Potential Damages in RMBS Suit Against WMC Mortgage Drastically Reduced

On August 18, 2015, Judge Denise Cote of the federal district court for the Southern District of New York addressed the appropriate measure of potential damages in an action by Bank of New York Mellon (BoNY), as RMBS trustee, against WMC Mortgage, LLC and GE Mortgage Holding, L.L.C. In that action, BoNY seeks repurchase of a number of allegedly defective loans as trustee for the GE-WMC Mortgage Securities Trust 2006-1.  Judge Cote previously held that where repurchase is unavailable, the trustee may be entitled to damages.  On defendants’ motion to exclude the testimony of the trustee’s damages expert, the court held that the trustee’s potential damages are limited to the repurchase price for liquidated loans, as defined in the relevant agreements.  One component of that measure is the stated principal balance of the loan; the agreements define the stated principal balance of liquidated loans as “zero.”  The trustee’s damages expert had not used this measure.  As a result, Judge Cote struck the report of the trustee’s damages expert.  The decision reduces potential damages on liquidated loans from $379 million (as calculated by the trustee’s expert) to $13.3 million (the maximum calculated by the defense expert).  Order.

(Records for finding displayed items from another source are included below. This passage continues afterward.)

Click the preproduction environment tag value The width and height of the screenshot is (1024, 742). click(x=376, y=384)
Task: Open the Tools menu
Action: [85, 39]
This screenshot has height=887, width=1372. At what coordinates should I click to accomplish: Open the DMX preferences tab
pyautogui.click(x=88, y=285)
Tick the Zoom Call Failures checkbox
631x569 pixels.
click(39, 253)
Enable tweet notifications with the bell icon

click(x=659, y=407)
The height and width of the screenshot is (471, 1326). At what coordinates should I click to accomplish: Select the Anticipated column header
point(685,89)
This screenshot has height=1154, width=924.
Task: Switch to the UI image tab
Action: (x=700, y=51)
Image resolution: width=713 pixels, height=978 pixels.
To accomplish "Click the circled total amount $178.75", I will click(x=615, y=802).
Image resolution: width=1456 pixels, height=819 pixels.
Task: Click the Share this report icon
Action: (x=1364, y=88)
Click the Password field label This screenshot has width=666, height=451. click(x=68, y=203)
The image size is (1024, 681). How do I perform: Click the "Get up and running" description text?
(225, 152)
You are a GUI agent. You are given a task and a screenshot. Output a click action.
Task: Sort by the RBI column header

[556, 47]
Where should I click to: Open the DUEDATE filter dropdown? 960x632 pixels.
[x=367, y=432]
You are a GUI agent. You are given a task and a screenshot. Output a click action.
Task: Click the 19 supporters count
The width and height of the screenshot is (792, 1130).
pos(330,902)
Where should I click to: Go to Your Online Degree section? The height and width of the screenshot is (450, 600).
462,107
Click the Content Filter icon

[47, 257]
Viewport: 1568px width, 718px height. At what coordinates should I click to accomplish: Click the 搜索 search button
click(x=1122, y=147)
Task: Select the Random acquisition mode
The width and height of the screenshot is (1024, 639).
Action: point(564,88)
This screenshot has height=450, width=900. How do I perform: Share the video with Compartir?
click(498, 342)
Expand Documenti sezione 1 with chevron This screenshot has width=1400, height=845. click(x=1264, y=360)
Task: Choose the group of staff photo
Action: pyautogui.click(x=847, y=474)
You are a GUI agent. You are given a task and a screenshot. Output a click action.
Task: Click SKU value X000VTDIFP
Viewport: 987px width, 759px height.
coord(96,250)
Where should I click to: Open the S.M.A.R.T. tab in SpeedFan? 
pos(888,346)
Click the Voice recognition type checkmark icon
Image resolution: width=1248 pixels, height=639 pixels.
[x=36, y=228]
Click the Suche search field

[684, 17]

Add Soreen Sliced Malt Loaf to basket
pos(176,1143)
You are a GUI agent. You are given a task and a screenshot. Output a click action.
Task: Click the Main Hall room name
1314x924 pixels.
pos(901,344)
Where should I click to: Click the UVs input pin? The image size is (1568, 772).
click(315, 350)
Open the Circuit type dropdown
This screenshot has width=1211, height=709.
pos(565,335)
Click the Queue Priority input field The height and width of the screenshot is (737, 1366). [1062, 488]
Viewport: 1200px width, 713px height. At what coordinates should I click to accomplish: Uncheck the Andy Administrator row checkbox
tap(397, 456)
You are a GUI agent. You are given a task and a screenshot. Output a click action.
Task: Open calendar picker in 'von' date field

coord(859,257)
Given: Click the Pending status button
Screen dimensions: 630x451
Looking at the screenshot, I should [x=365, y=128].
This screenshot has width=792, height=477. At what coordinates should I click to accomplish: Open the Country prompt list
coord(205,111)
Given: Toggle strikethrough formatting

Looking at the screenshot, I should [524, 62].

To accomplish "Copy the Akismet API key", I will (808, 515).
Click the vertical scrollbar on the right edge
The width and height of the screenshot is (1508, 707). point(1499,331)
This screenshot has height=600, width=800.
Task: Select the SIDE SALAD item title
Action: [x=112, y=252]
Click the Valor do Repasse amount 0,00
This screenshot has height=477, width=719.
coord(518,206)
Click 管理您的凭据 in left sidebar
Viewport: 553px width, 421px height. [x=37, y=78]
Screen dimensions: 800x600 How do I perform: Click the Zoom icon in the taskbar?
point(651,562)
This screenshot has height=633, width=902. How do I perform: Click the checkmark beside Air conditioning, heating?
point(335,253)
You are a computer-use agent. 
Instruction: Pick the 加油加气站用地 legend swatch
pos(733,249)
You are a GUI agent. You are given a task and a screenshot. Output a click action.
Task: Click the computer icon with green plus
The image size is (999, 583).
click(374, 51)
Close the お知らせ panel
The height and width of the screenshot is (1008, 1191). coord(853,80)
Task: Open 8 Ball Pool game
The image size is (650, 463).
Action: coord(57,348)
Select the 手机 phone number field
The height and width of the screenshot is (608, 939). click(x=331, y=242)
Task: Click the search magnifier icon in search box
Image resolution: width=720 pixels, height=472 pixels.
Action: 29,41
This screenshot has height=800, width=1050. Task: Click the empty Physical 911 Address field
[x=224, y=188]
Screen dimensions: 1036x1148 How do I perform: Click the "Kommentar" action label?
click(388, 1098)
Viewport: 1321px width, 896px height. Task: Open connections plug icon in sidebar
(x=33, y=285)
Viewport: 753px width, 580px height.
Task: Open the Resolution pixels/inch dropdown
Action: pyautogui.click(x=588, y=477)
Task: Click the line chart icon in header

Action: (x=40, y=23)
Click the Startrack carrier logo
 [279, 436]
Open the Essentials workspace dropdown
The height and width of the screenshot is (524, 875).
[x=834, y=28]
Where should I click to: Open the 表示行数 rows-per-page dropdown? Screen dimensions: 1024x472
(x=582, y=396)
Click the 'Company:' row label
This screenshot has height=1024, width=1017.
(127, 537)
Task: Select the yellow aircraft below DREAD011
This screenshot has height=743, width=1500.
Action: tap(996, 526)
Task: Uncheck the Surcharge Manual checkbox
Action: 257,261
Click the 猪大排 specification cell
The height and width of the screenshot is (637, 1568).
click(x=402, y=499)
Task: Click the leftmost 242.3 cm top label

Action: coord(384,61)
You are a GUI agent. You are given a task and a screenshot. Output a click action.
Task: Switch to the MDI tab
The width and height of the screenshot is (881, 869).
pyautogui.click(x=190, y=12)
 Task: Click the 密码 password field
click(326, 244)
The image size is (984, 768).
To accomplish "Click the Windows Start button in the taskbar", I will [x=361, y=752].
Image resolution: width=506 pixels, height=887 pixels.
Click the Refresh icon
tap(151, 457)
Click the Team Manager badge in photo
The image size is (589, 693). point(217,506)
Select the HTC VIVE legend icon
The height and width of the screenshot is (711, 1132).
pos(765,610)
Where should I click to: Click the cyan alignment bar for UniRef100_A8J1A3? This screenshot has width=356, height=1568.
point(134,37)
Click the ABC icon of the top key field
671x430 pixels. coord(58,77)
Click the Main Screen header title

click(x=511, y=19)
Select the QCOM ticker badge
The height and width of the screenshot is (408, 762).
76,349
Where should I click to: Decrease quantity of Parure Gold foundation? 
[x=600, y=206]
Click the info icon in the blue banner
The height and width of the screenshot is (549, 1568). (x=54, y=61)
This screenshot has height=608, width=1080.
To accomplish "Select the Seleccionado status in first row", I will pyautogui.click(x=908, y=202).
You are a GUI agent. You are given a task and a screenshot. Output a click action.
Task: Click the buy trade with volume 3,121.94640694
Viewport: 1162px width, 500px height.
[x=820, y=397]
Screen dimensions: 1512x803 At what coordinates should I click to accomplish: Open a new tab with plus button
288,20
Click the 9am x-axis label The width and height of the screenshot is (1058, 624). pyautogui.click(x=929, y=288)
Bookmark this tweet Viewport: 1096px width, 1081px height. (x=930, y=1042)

N.Y. Federal Court Allows RMBS Trustee Suit Against GE Mortgage to Proceed

On January 14, Judge Katherine B. Forrest of the United States District Court for the Southern District of New York denied a motion for judgment on the pleadings in an action brought by the Bank of New York Mellon as Trustee for GE-WMC Mortgage Securities Trust 2006-1 against GE Mortgage and WMC Mortgage.  Judge Forrest rejected the argument that, as a matter of law, the Pooling and Servicing Agreement (PSA) limited the Trustee’s remedies for breaches of representations and warranties to WMC Mortgage only, because this interpretation conflicted with the contemporaneous agreements signed between the parties as well as the PSA itself.  Instead, the Court held that the PSA was ambiguous regarding which entities the Trustee could assert claims against, and accordingly the Trustee’s action against GE Mortgage was not barred by the agreement.  Decision.